No More Waiting to Boot Up
In the world of "instant everything," users are still forced to wait for computers to boot up and for digital cameras to save images. Within the next few years, new types of solid-state computer memory, such as magnetoresistive RAM (MRAM), may change that. In MRAM, data is written by a small electrical current that creates a magnetic field, which flips electron spins in a spin-dependent tunnel junction. Data is read as the resistance of the junction. MRAM is "nonvolatile," meaning that it retains its content even when the power is off. And unlike SRAM and DRAM memory technologies, MRAM enables "instant-on."

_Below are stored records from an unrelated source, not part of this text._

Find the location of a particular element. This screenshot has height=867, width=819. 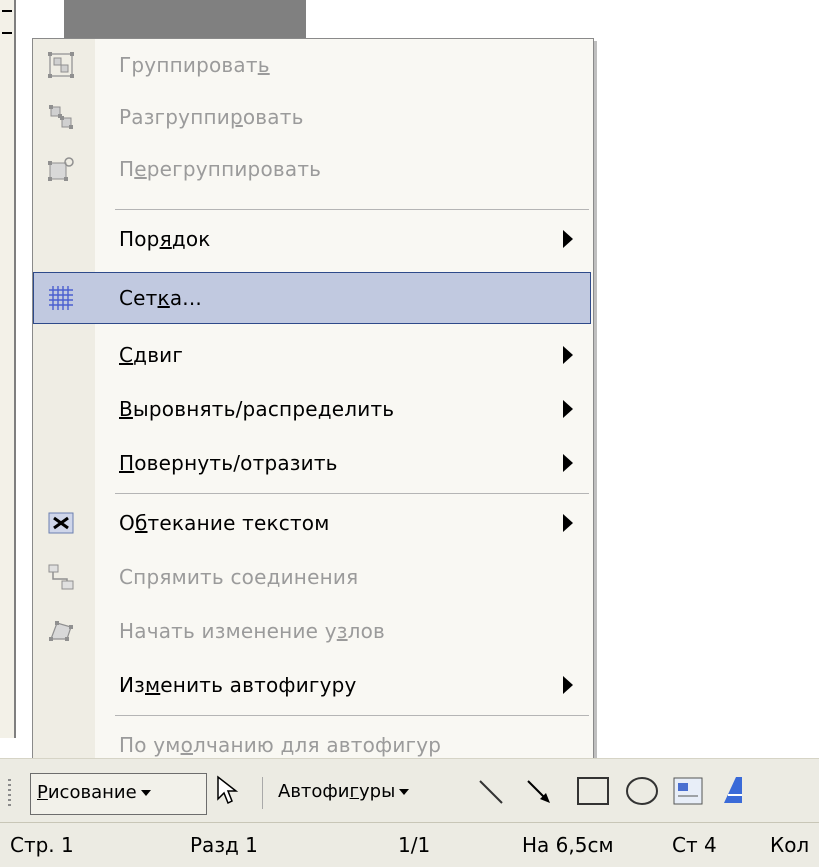

menu-item-text-wrapping: Обтекание текстом is located at coordinates (312, 523).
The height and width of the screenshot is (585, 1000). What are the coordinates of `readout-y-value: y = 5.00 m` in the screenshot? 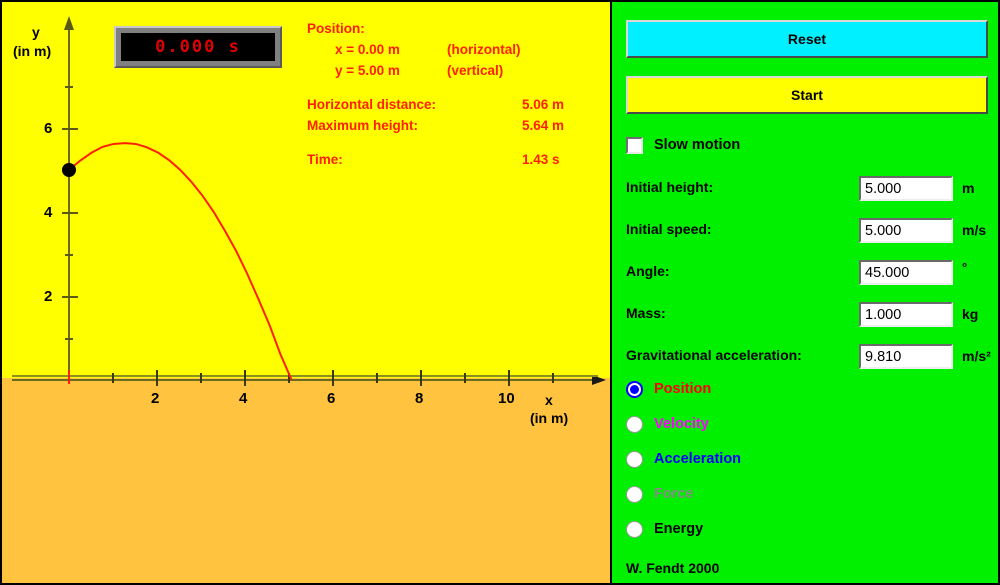 It's located at (368, 70).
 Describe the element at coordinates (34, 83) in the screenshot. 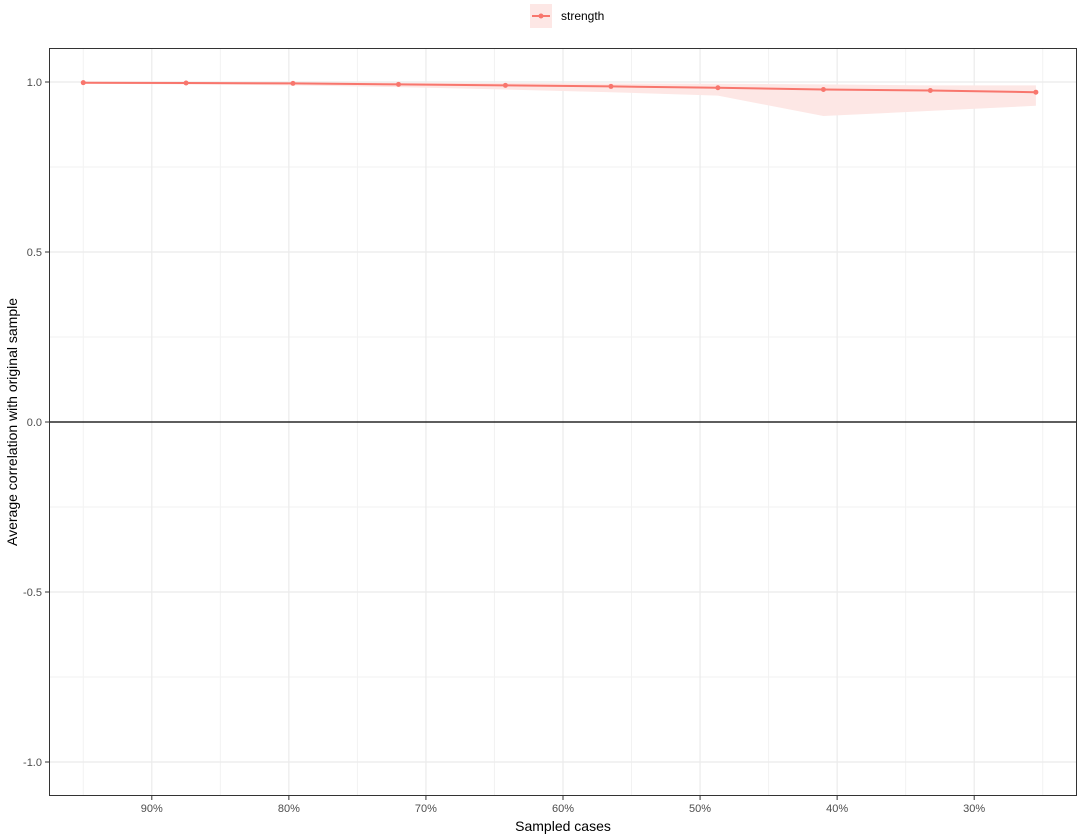

I see `y-tick-label: 1.0` at that location.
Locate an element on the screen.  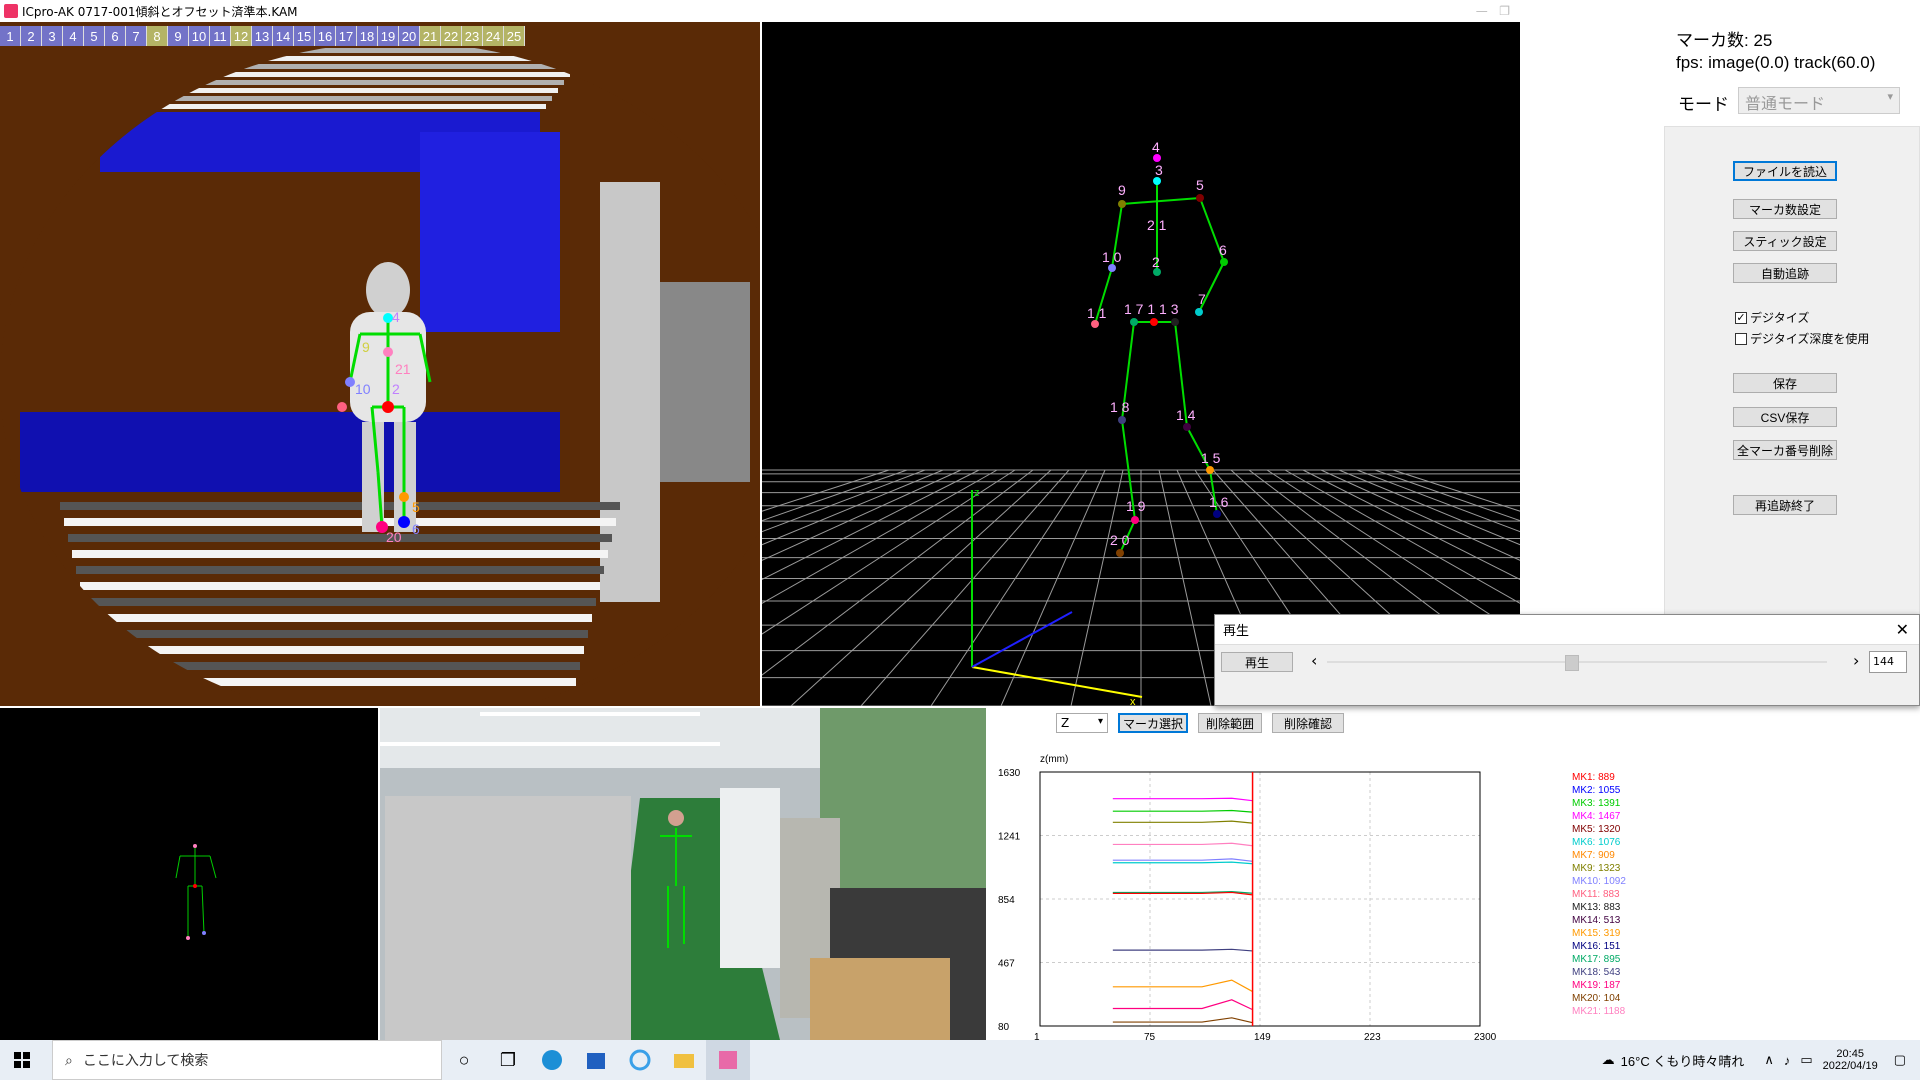
legend-entry: MK20: 104 is located at coordinates (1596, 998).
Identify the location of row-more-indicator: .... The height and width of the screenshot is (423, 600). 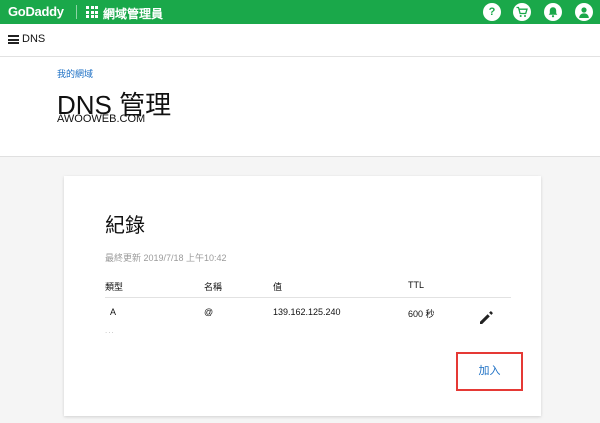
(110, 330).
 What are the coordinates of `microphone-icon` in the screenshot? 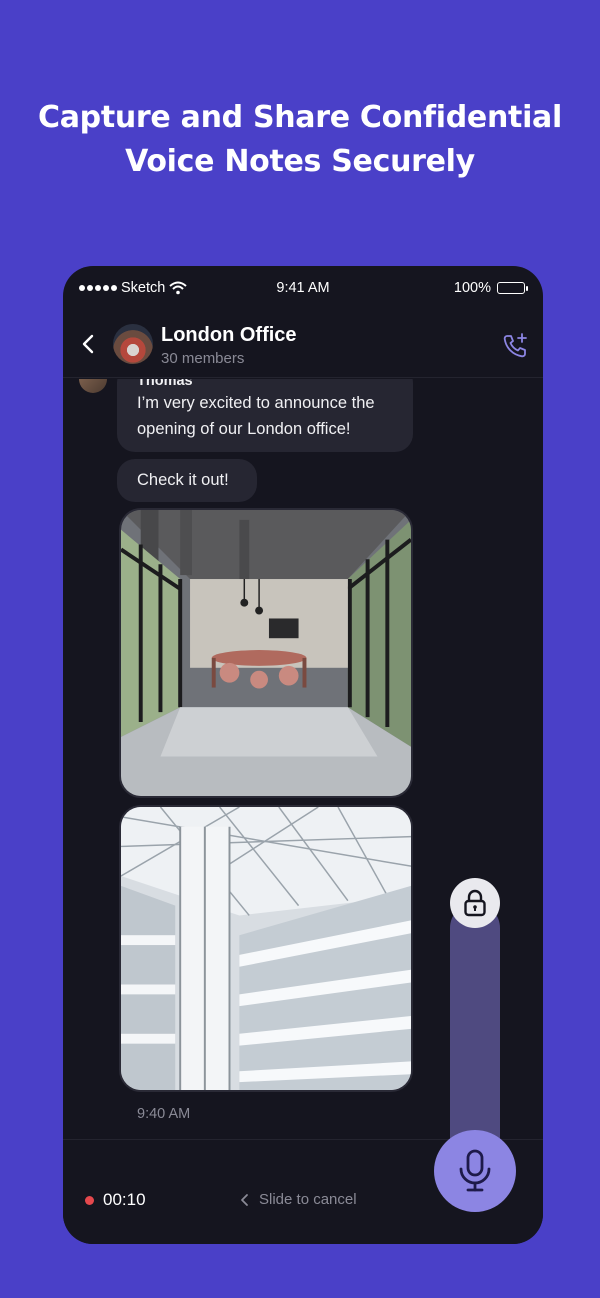 It's located at (475, 1170).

Conquer Your Fears with Virtual Reality
If speaking in front of an audience makes your heart race, voice tremble, and palms sweat, you might have a public-speaking phobia. Page Anderson, a psychology professor at Georgia State University in Atlanta, is studying the effects of virtual reality (VR) headgear and custom software to help people overcome their fears. VR offers a controlled environment and a replacement for traditional cognitive behavioral therapy, or "exposure therapy," where a person is exposed in small, short doses to the actual fear, she says. For such therapy to work, the degree of exposure needs to be controlled and prolonged to give anxiety time to subside, and then be repeated. "All of that's difficult to do," she says. "So I'm examining whether facing one's fears in the virtual world allows one to conquer them in the real world."